I don't think I have any political rants for the day, other than the fact that every time I got a comment on my Salmond's Carbon Footprint story, I felt more right than I did when I wrote it.

Although I would like to thank President Salmond, because my antibiotics only cost £5 rather than the usual £6.75. Cheers, penicillin never tasted so good.

5 comments:

Anonymous said...

Funny - it looked to the rest of us like you were getting a sound hiding from all comers so disappeared quicker than a Gordon Brown opinion poll lead.

Running away from criticism then simply declaring you were right all along doesn't give you credibility - it makes you look childish.

Good luck with the tonsilitis though. I know from experience that it's not fun.

Matt's Mic said...

Professional,

I haven't run away from a thing.

I say plenty of constructive things on my blog, and to be honest you never do. Nor have you told me about YOUR blog. Does it exist?

I'm STILL waiting for a happy birthday...

Anonymous said...

You occasionally raise
some worthy and interesting points, then immediately drown them in partisan rhetoric
and ad hominem attacks. As you mature politically you'll hopefully learn that if you having damning fact then it's best to let it speak for itself, rather than getting sidetracked into personal attacks.

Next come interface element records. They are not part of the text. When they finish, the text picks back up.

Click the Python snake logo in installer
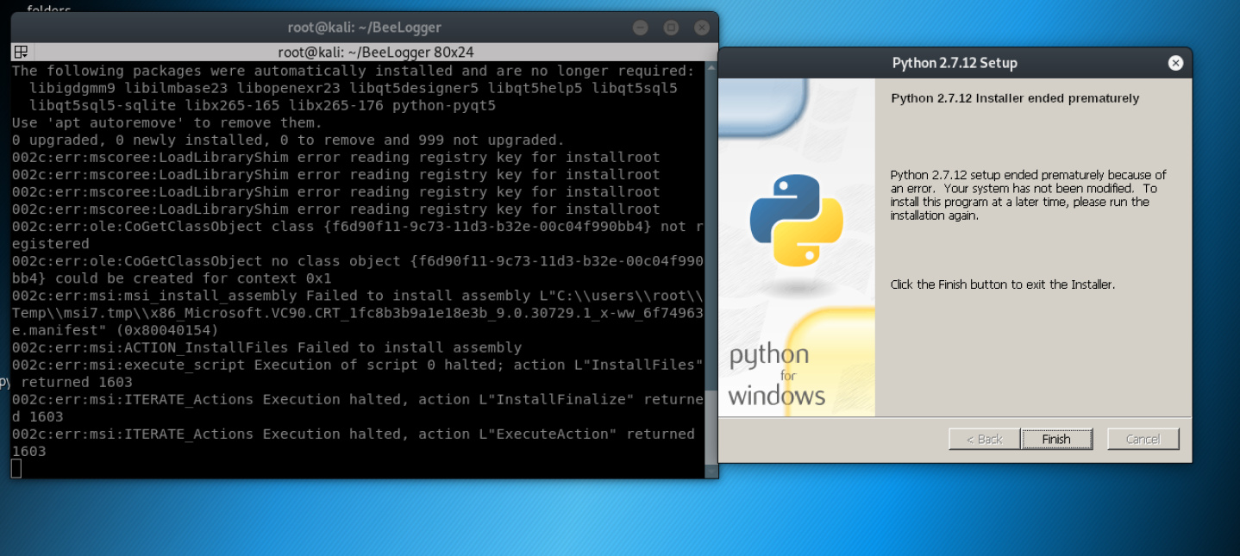 [x=795, y=219]
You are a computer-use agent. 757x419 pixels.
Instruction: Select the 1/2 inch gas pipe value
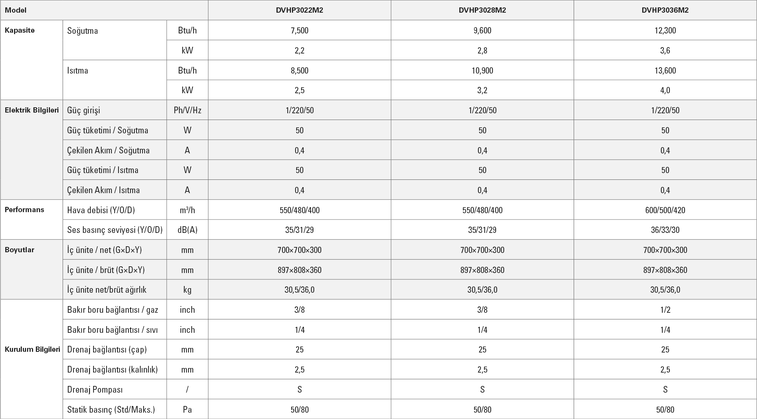(665, 310)
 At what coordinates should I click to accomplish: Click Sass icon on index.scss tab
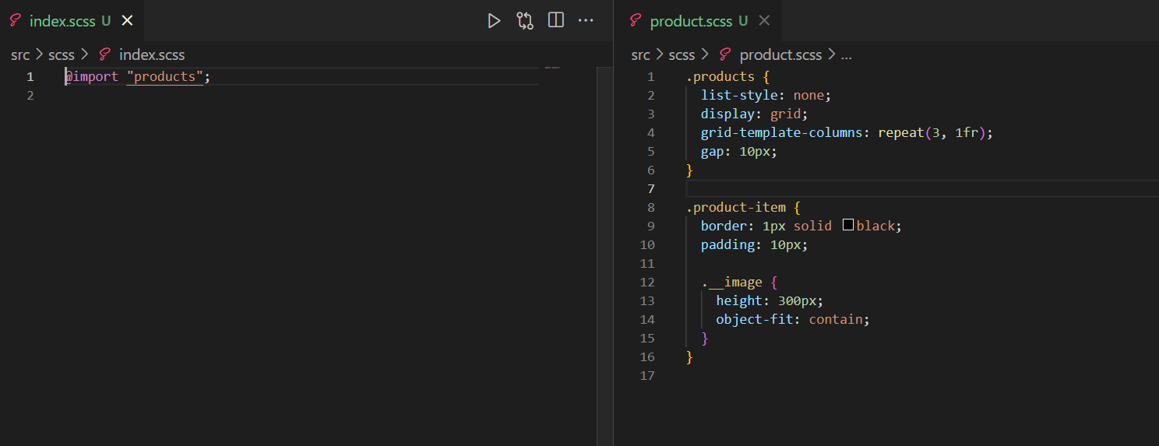(x=16, y=21)
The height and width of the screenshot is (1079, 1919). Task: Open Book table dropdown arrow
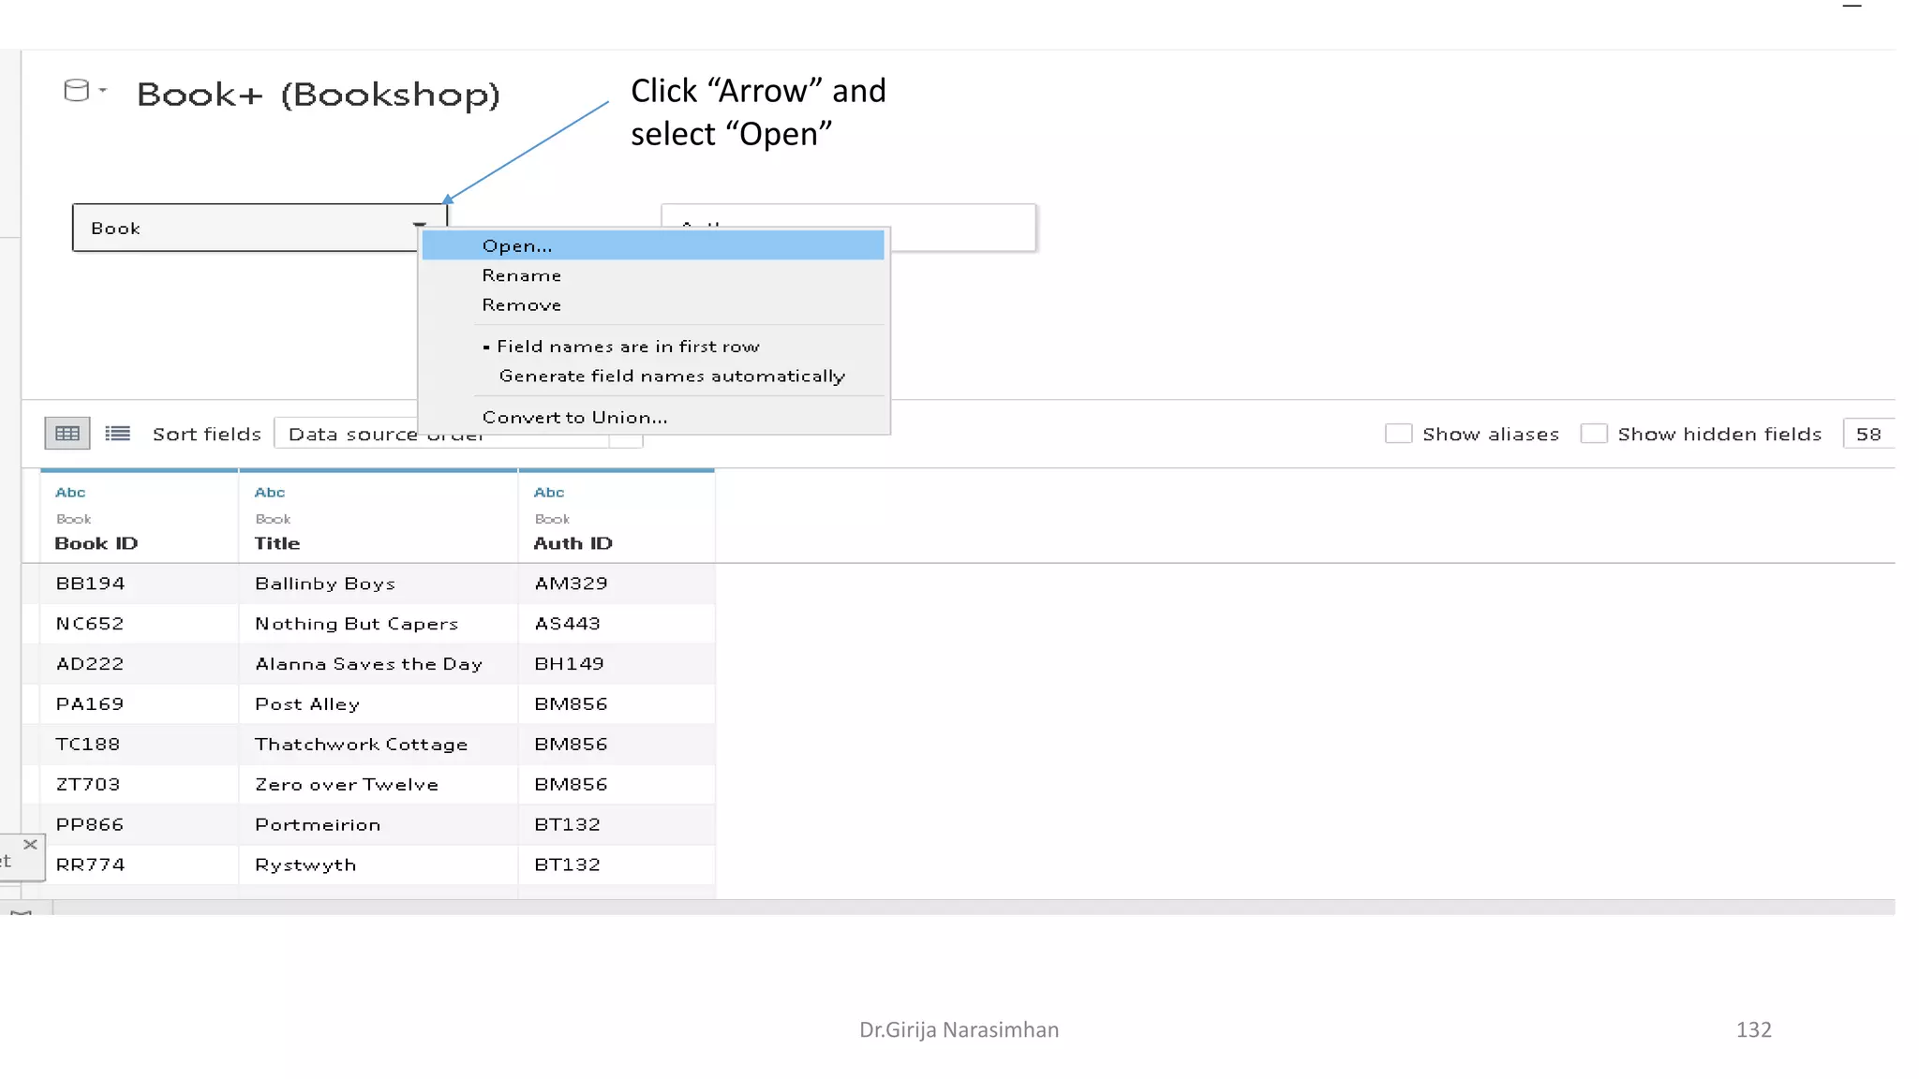click(419, 226)
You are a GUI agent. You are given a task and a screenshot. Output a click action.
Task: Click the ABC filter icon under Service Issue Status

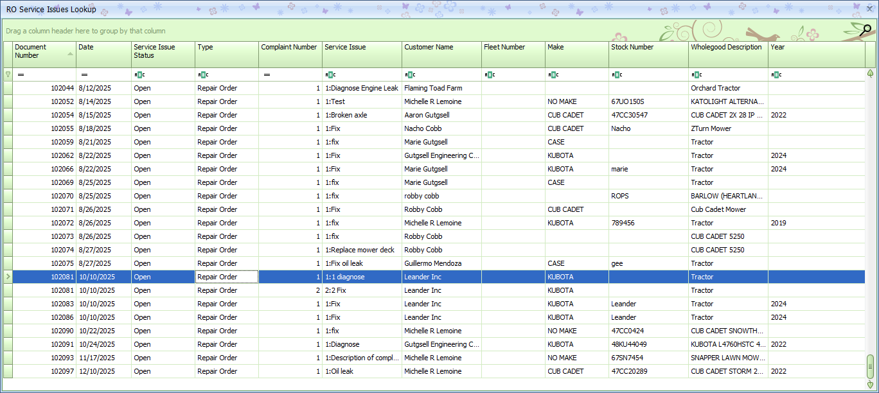pos(138,75)
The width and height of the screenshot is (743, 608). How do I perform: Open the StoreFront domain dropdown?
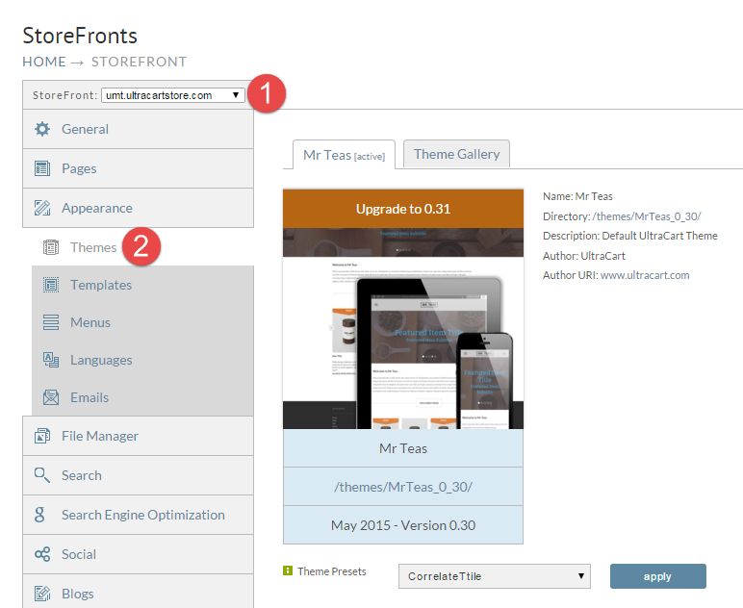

On the theme of constructive blogging: since the start of July (i.e. the period during which your party has been debating it's future leadership) the election has been widely discussed on blogs of all political flavours. It made me wonder what your constructive contribution has been to the debate:

Since the start of July:

Mentions of Iain Gray = 0
Mentions of Cathy Jamieson = 0
Mentions of Andy Kerr = 0
Mentions of Alex Salmond = 18

Amazingly for a Labour blog, in nigh on 7000 words at this time you actually mention Linda Fabiani more often then any of the three potential Scottish leaders of
your party!

For me that shows quite clearly that what you have here is not a constructive Labour blog. What you have is an anti-SNP blog - a market already more than catered for by the excellent Scottish Unionist blog.

Matt's Mic said...

Yes, maybe i've spent too much time talking about pointless things like equality, fairness and social justice.

These are the things which brought me into politics, not one cause for independence.

The SNP ignore these values. They don't work with their political aim and agenda.

Well, those values are my political aim, and acheiving them is my agenda.

Anonymous said...

Nice attempt at deflection there, but you'll have to do better than that if you want to take the moral high ground.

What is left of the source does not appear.